A complete TB diagnostic assessment is critical for a clinician to decide on an appropriate treatment regimen. Empirical treatment regimens, due to the non-availability of certain test results, may cause an amplification of drug resistance, treatment failures, and the continued transmission of infection [
14]. Along with completing the diagnostic assessment, it is equally important to obtain results within the stipulated TAT. The model has demonstrated that one-time specimens collected from patients, and issuing results within the stipulated TAT, would reduce the need for multiple visits to the same/different providers or visits to higher centers. The availability of timely test results and prompt initiation of appropriate treatment could also reduce transmission. The indicated TAT for various tests includes collection, performing the tests, and issuing the results of the program, and is 1–2 days for Xpert and 2–4 days for LPA [
15]. In the model, these TATs were achieved, which were much lower compared to other studies from Delhi—2.6 days for Xpert, 26 days for LPA—and for the study from Karnataka—1 day for Xpert, 5 days for LPA (see
Supplementary Table S3 for a comparison of the TAT of NTEP with the studies and model) [
12].
The pre-treatment evaluation (PTE) of diagnosed DR-TB patients was part of the overall diagnostic service package included in the model. The diagnosed DR-TB patients were counseled and assessed by the nodal officer who prescribed the evaluation tests. All the tests were reported within a day to the medical officer for the initiation of the appropriate treatment regimen.

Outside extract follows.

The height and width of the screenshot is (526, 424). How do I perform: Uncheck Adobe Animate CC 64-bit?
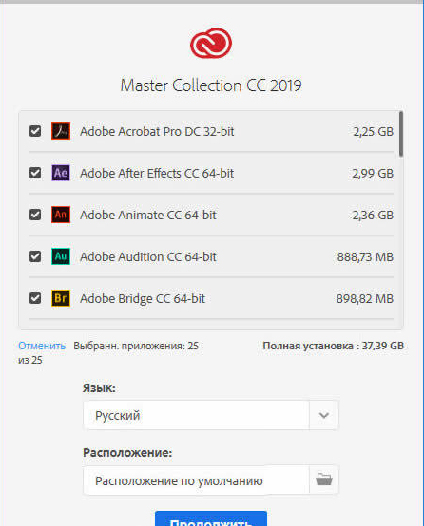35,215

In the model, sequential testing was also completed for twenty-two specimens with Xpert Rifampicin Indeterminant results (see
Supplementary Table S4).
The model has demonstrated the fact that diagnostic and operational efficiencies could be incorporated into routine programmatic settings to strengthen diagnostic services. The runner concept could facilitate ensuring specimens are picked and reach the facility as scheduled and in a timely manner, and the services could be bundled along with other laboratory services for sustainability. The laboratory operations could be extended beyond regular timings with a 6/8 hourly shift basis for laboratory technicians to provide results on the same day and to ship specimens to higher centers for further testing. The program may also explore the purchase of services from private laboratories, as demonstrated in the model.

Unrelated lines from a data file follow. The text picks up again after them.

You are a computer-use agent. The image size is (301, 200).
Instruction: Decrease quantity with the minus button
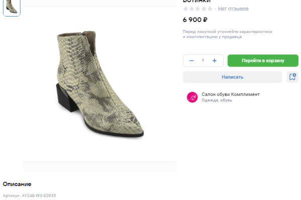point(192,61)
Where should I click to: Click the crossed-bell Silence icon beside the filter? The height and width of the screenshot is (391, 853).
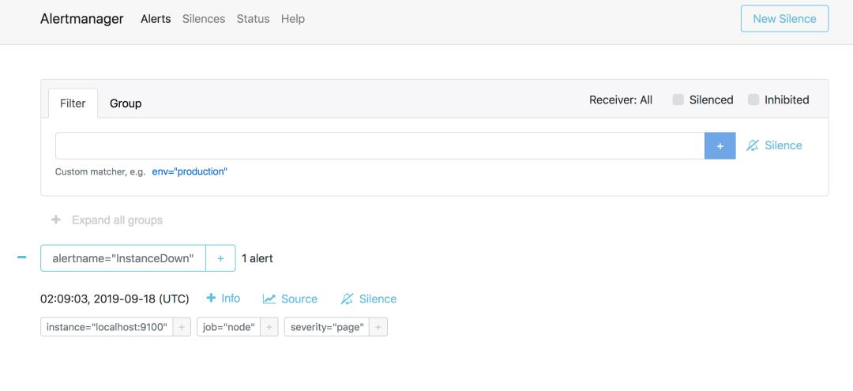point(753,145)
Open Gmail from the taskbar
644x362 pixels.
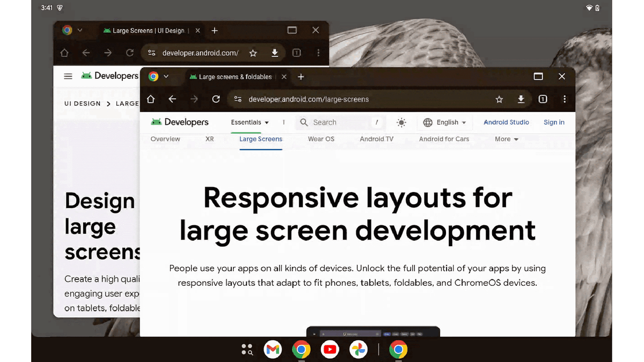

Overall, the model is designed to complete the diagnostic care cascade and no efforts were made for additional case finding. This is one of the limitations of the model and others worth mentioning are: (a) the CXR services included in the model had a negligible role in the diagnostic care cascade; and (b), though the runners were available for transport, repeat specimens were not available for 14 patients, and the team coordinated with the program and other partners to trace the patients. However, these were lost to follow-up due to multiple reasons. Limited efforts were made by the private laboratory to address the discordant results for ten specimens between FL-LPA and Xpert by performing a third test on Xpert for RR status. However, this discordance was resolved for four specimens.